■ **Problem details**
Run through the records and, wherever a line holds the word "agent", return that line.

Collected data:
────────────────────
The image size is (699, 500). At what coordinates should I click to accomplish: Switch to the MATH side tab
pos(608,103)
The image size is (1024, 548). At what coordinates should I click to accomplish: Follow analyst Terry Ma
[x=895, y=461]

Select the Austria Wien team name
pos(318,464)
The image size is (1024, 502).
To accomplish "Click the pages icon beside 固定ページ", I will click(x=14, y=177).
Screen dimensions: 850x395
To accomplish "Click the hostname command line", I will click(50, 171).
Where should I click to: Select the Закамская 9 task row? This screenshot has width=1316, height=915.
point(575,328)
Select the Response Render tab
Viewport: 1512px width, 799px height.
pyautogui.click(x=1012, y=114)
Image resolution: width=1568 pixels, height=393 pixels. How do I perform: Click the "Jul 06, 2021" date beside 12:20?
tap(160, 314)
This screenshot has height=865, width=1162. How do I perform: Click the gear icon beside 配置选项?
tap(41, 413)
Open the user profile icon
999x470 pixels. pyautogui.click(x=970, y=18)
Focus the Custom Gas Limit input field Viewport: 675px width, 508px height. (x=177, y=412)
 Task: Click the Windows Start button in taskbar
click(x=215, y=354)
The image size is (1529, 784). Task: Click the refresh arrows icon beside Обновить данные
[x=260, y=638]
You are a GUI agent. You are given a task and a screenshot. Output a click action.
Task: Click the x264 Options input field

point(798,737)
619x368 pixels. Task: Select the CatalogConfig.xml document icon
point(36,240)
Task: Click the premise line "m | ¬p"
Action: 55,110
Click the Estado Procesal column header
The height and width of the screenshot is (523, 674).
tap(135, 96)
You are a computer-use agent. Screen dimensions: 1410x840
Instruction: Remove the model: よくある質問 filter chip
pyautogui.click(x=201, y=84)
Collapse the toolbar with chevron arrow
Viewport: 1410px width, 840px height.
────────────────────
■ **Result below**
You are a GUI agent. You are given a task and a screenshot. Output a click action.
You are a computer-use agent. Screen dimensions: 1410x840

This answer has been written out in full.